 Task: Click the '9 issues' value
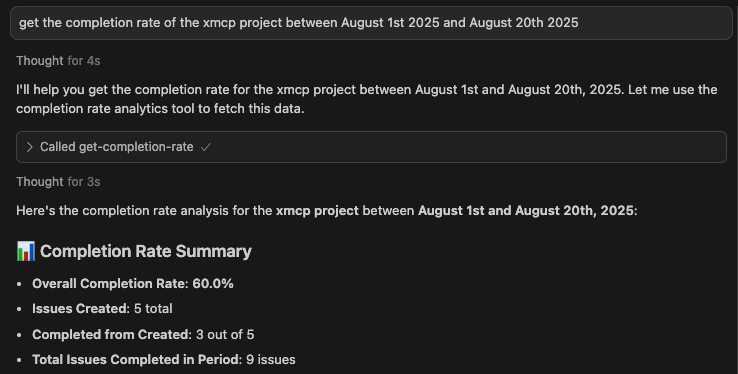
━━━
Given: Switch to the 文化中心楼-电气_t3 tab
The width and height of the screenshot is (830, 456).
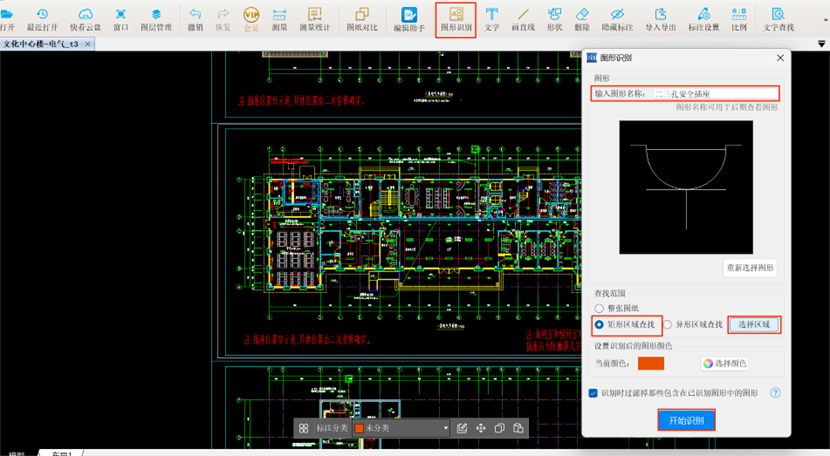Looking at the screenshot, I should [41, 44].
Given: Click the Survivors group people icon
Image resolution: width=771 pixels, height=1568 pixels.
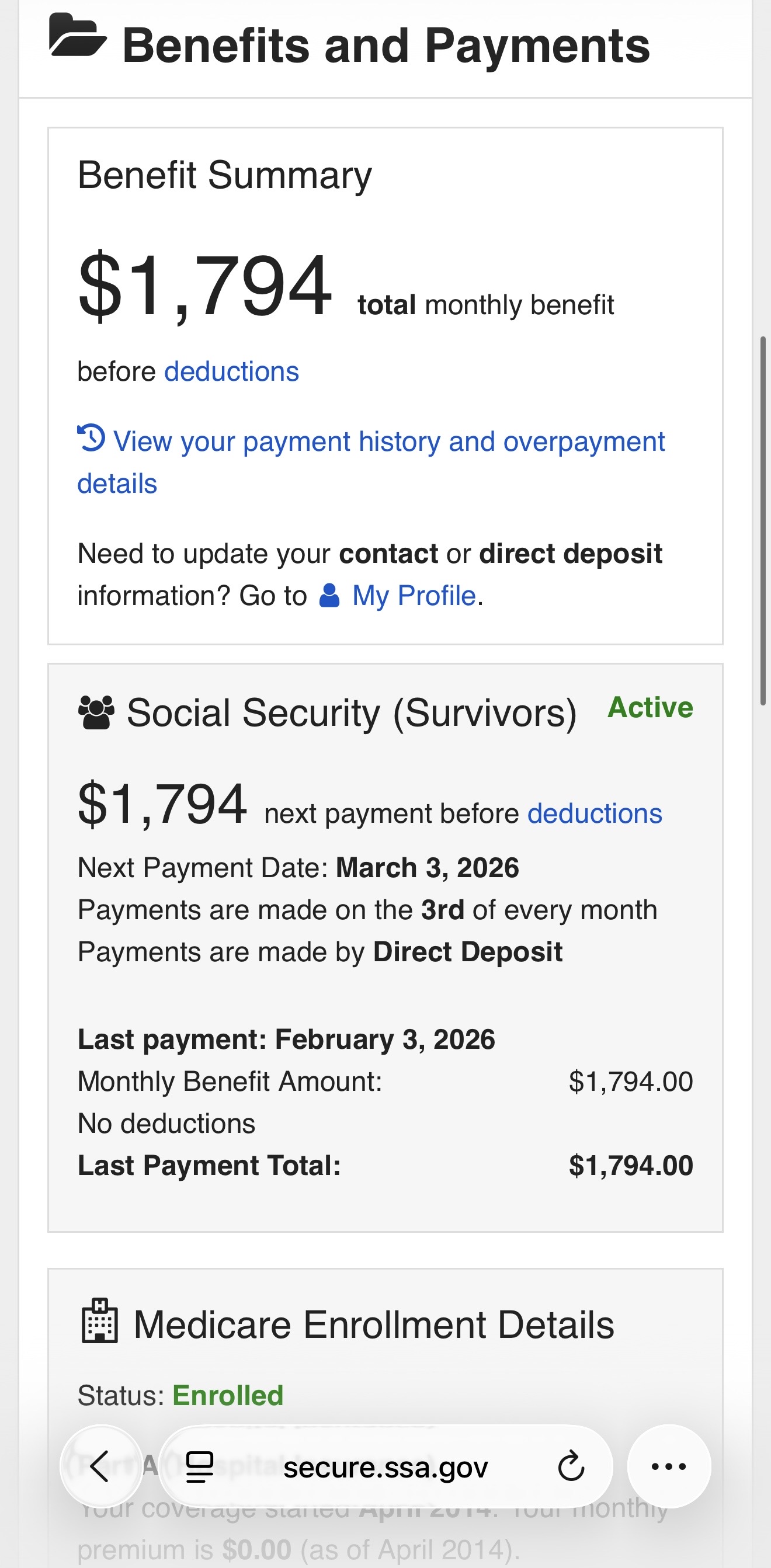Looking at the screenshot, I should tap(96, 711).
━━━
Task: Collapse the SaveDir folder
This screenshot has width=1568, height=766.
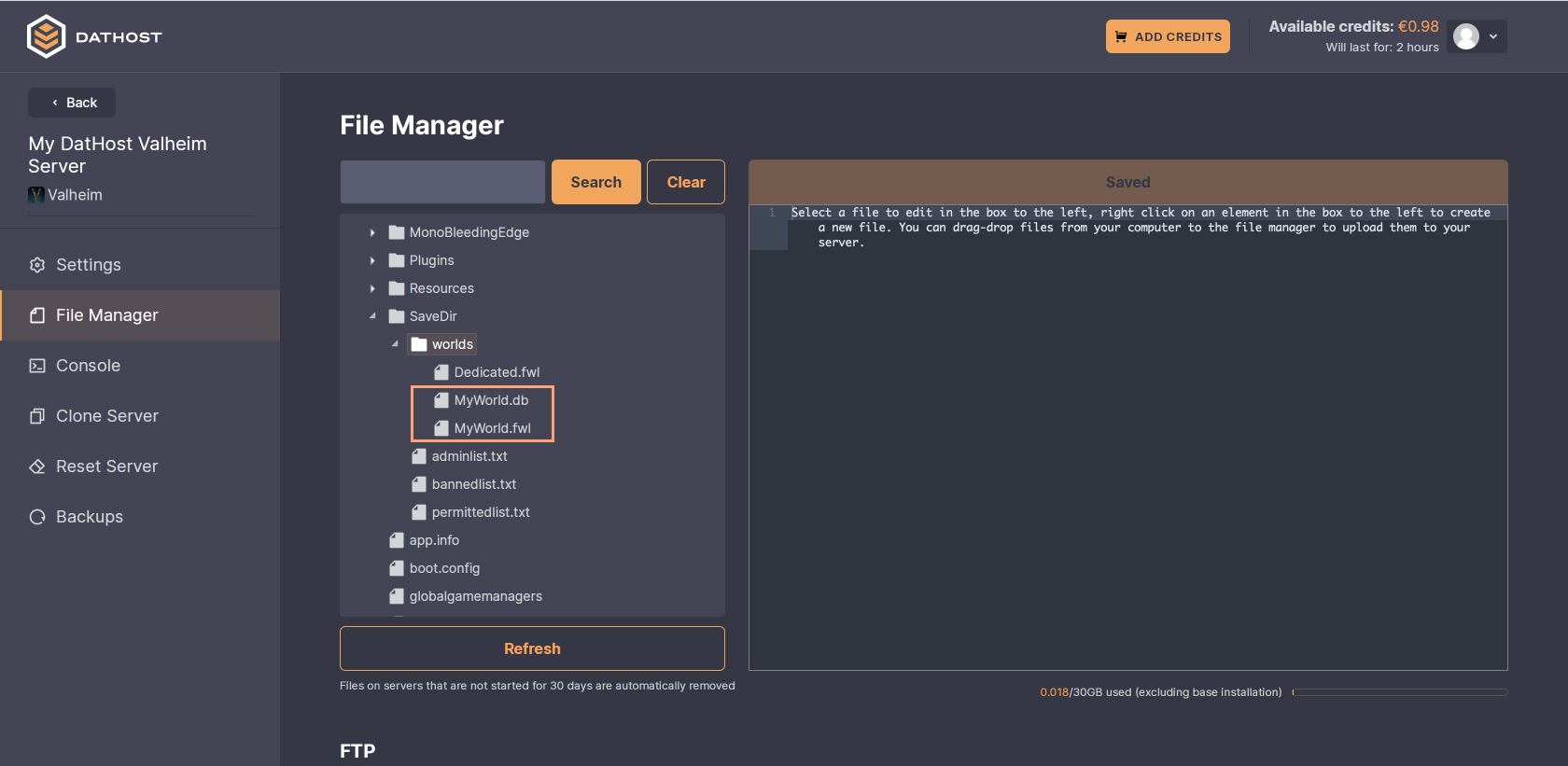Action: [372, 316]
━━━
**Exercise brief**
In the part that opens with the line containing "Task: Collapse the SaveDir folder" and closes with the line containing "Action: [372, 316]", substitute "Expand" for "Collapse" and give those lines again with nothing else changed. Leave the pictures out.

**Output of the task**
Task: Expand the SaveDir folder
This screenshot has width=1568, height=766.
Action: [372, 316]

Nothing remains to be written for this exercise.